Eenendertigjarige Benjamin Driscoll droomt ervan Mars groen te zien en de atmosfeer van Mars met zuurstof te vullen. Om zijn droom te vervullen, werkt Benjamin onvermoeibaar - hij brengt dertig dagen niet van elkaar te onderscheiden op Mars door en plant al die tijd bomen.
Tenzij je alles overweegt wat de boom geeft. Het schildert de aarde, geeft het een gezegende schaduw en de rijkdom van zijn vruchten. Een boom is een magische wereld uit onze kindertijd; je kunt de lucht beklimmen onder machtige stammen of vrij zwaaien op takken.

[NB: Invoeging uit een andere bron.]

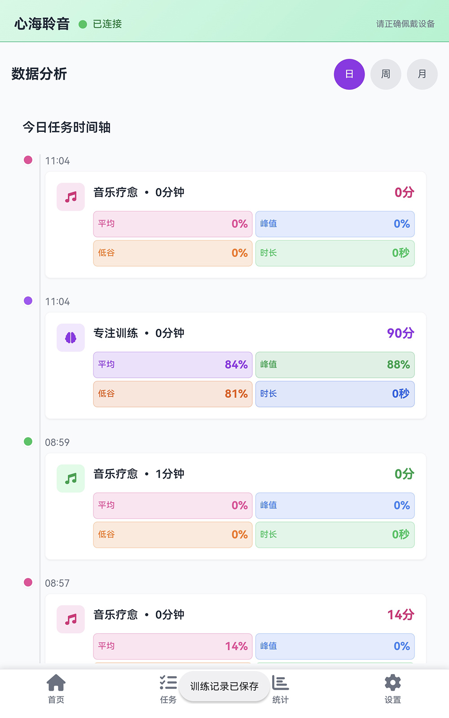Viewport: 449px width, 718px height.
Task: Switch to 月 month view
Action: (422, 74)
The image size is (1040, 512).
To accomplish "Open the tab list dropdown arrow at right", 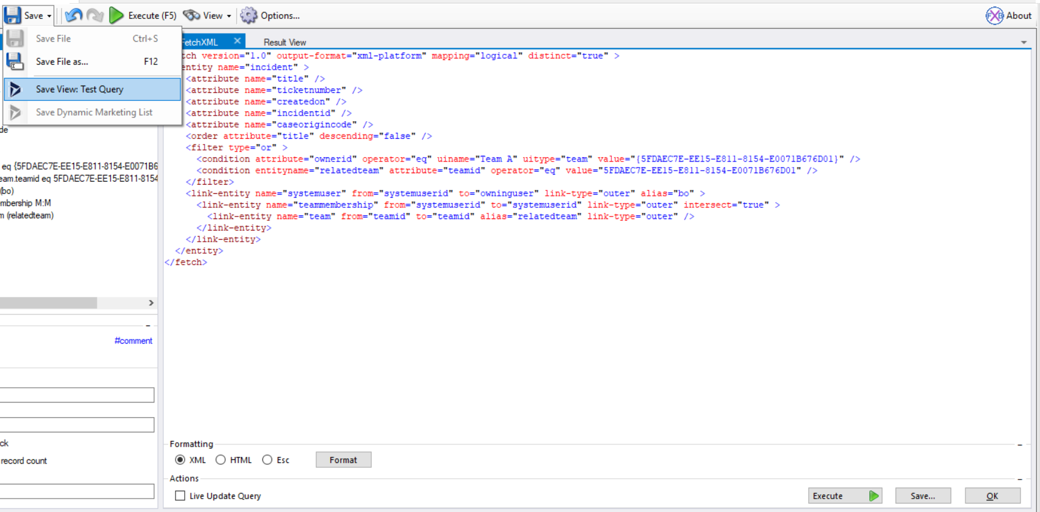I will [1023, 42].
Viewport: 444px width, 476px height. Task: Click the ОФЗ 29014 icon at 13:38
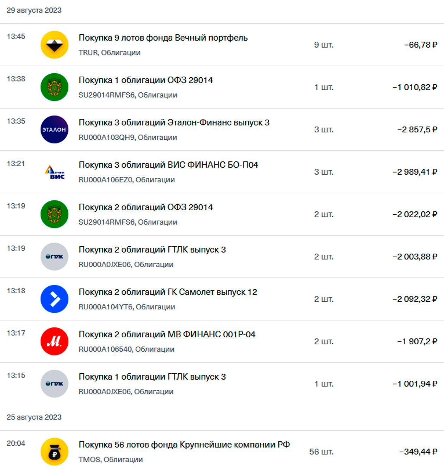point(54,87)
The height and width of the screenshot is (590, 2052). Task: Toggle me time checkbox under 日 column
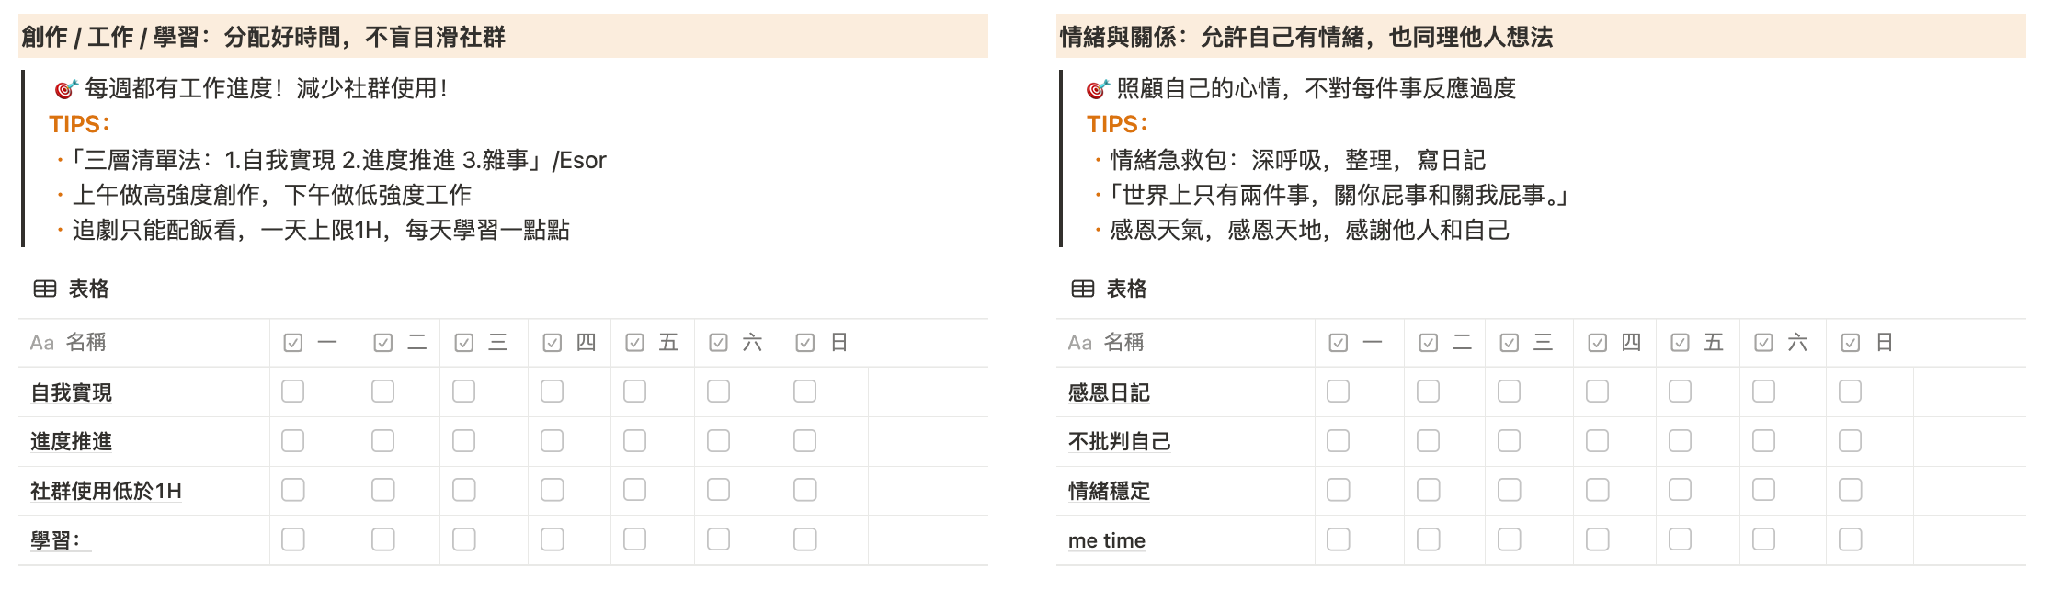[x=1851, y=539]
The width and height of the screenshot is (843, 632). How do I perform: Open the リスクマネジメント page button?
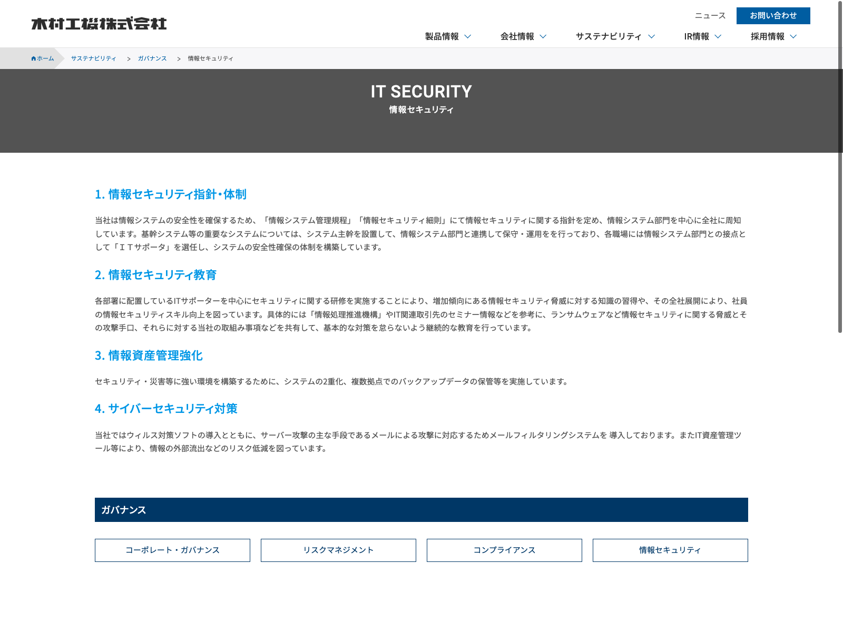[x=338, y=550]
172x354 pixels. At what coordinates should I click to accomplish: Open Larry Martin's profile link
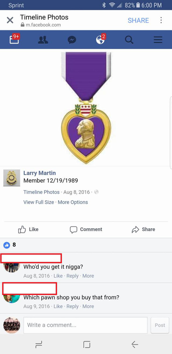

In deze dertig dagen keek Benjamin nooit terug, want terugkijken betekent overgave. Gedurende deze periode heeft het nooit geregend en kon al zijn werk tevergeefs zijn.
'S Avonds gaat Benjamin na een lange werkdag naar bed, maar hij wordt gewekt door een regendruppel dat op zijn voorhoofd is gevallen. Het regent bijna twee uur en stopt dan. Volledig droog gekleed past Benjamin Driscoll weer en valt gelukkig in slaap.
'S Morgens wakker wordt, realiseert hij zich dat zijn droom is uitgekomen. De ochtend werd groen, duizenden bomen groeiden in één nacht.
En de lucht! Het stroomde overal vandaan, als koele bergrivieren, rijkelijk gedronken met zuurstof, wat hem groene bomen gaf.
Benjamin Driscoll inhaleert gretig zuurstof - en valt flauw.Hij wordt wakker en ziet dat nog eens vijfduizend nieuwe bomen groene takken naar de zon hebben gegooid.